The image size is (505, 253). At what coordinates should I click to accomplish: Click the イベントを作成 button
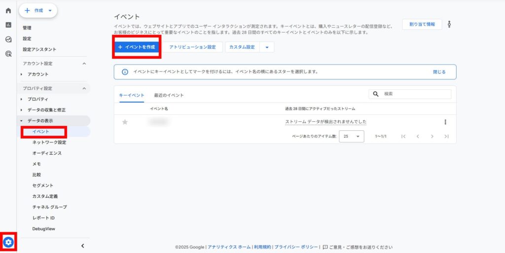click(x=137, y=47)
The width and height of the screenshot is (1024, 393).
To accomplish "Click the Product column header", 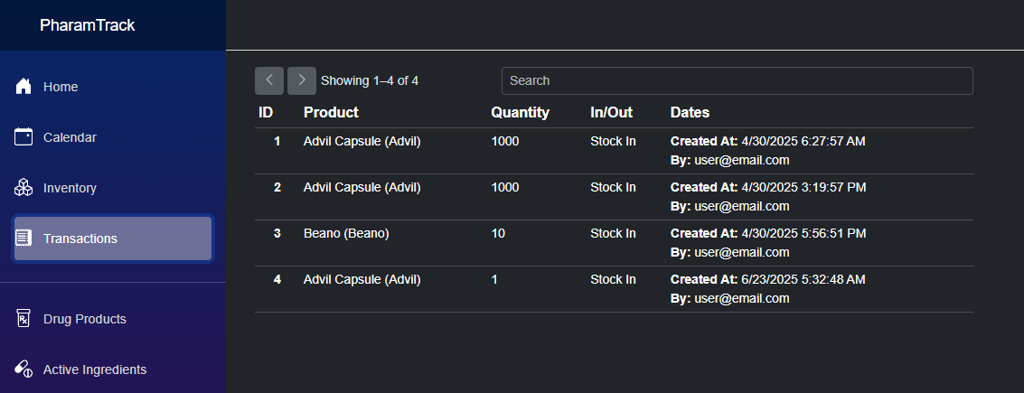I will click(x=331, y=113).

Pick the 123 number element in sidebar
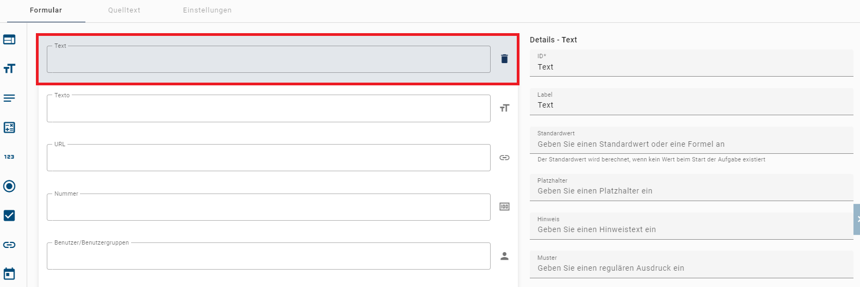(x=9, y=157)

--

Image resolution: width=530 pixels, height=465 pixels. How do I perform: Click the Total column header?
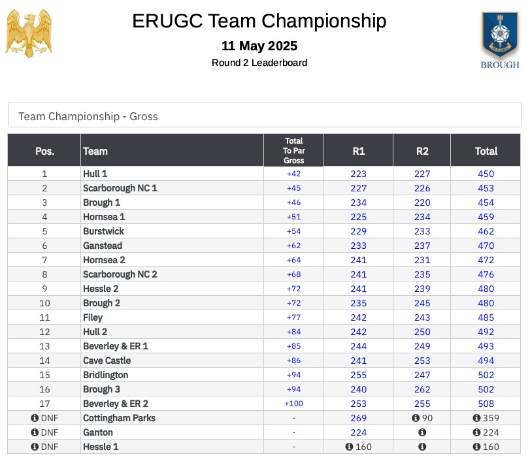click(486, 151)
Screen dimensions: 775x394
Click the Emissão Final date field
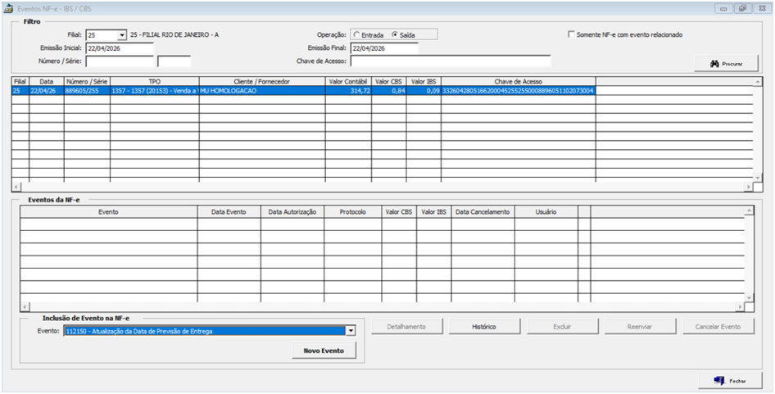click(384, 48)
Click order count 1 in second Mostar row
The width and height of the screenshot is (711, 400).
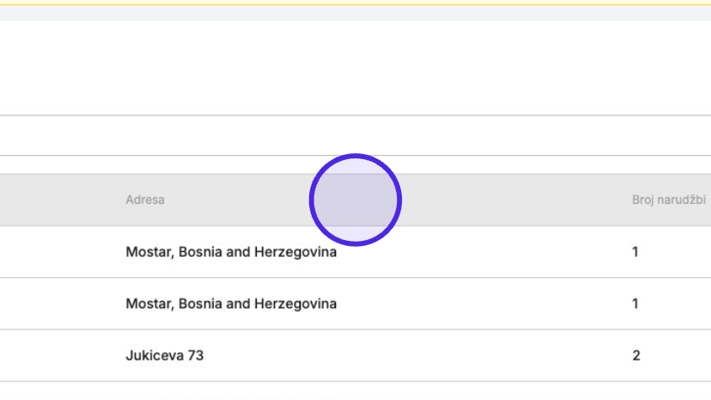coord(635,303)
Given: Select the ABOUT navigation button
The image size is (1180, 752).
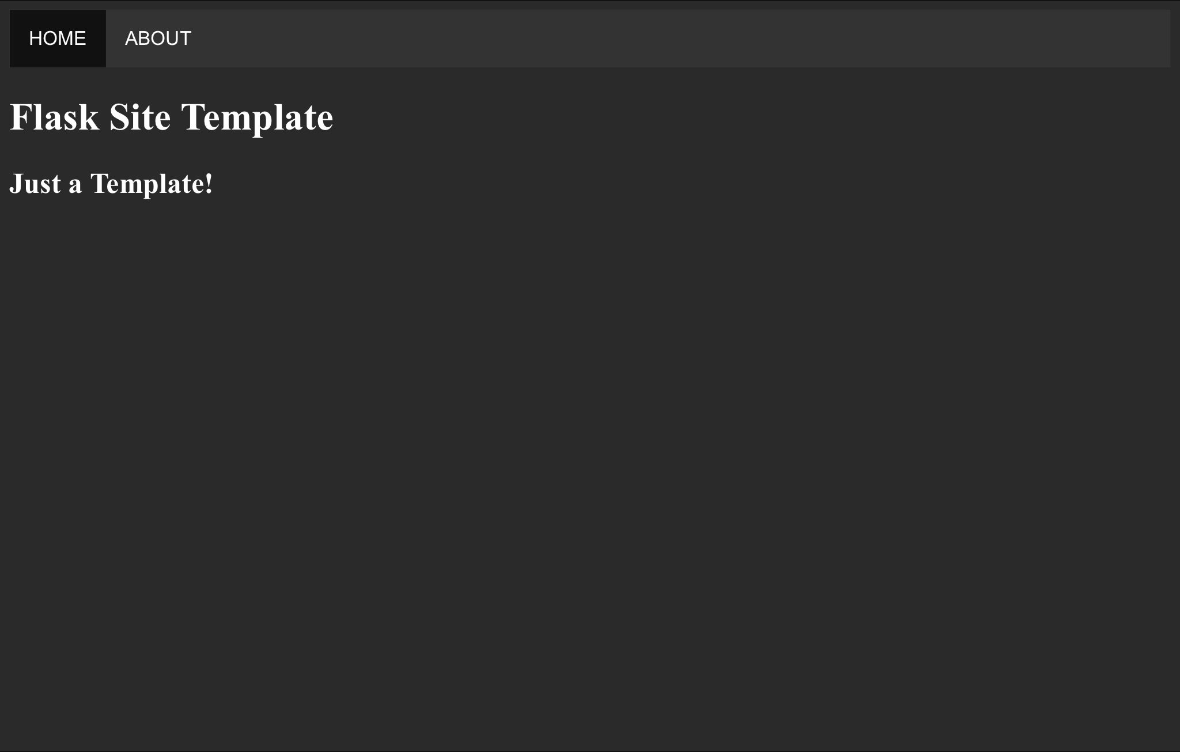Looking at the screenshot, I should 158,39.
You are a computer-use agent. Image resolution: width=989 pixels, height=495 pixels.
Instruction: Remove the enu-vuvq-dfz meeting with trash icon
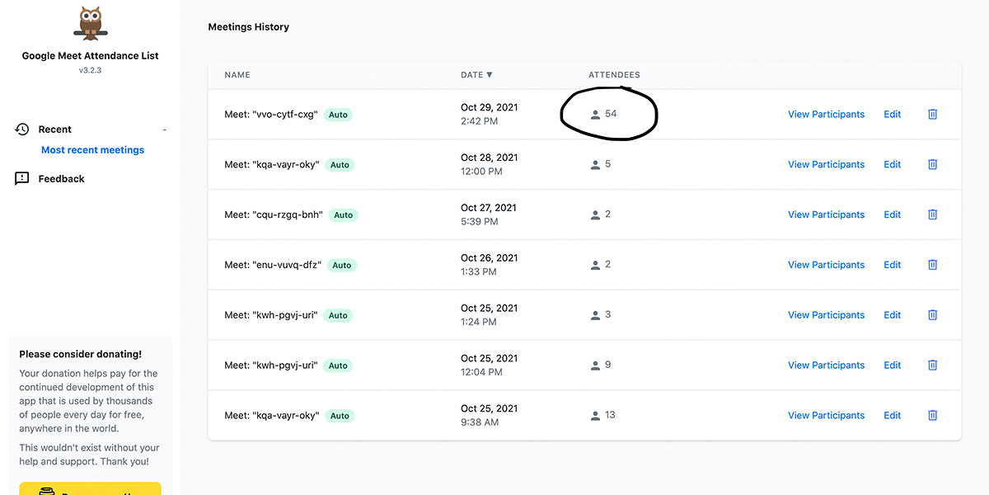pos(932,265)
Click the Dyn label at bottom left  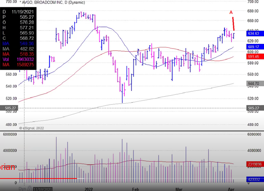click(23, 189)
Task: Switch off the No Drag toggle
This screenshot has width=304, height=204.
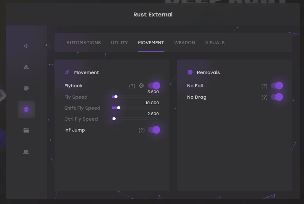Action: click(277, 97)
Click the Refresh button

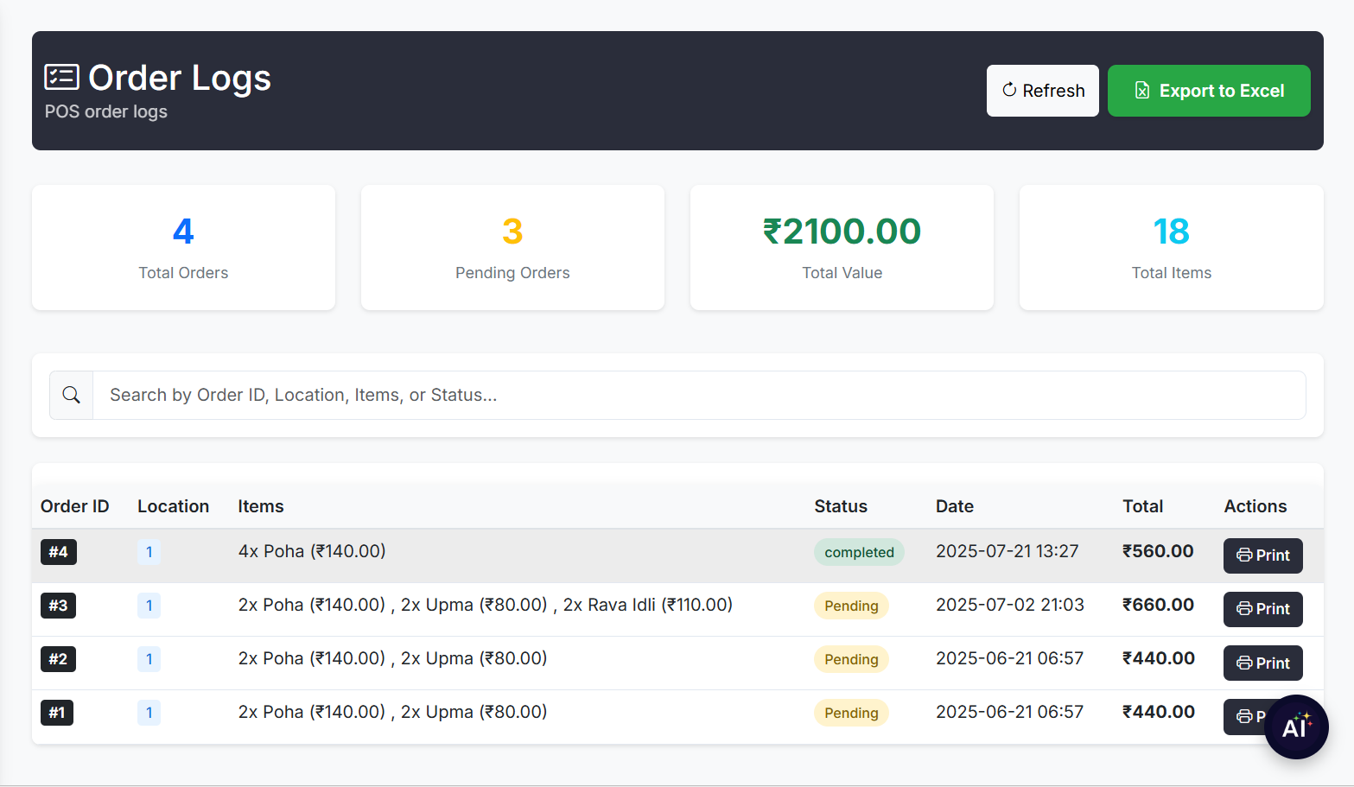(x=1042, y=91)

...

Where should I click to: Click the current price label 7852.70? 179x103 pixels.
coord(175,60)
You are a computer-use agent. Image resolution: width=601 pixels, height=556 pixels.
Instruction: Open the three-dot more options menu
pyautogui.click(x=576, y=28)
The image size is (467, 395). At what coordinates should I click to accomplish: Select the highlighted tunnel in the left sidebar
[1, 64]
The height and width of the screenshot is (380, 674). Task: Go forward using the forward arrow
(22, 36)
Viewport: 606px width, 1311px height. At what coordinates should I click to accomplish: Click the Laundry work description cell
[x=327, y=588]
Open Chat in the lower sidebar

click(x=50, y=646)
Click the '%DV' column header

◆ Assignment
Those lines of the records that contain the string "computer" should be identified and copied.

◆ Result of the task
You are a computer-use agent. Image resolution: width=989 pixels, height=495 pixels.
You are a computer-use agent. Image resolution: width=601 pixels, height=556 pixels.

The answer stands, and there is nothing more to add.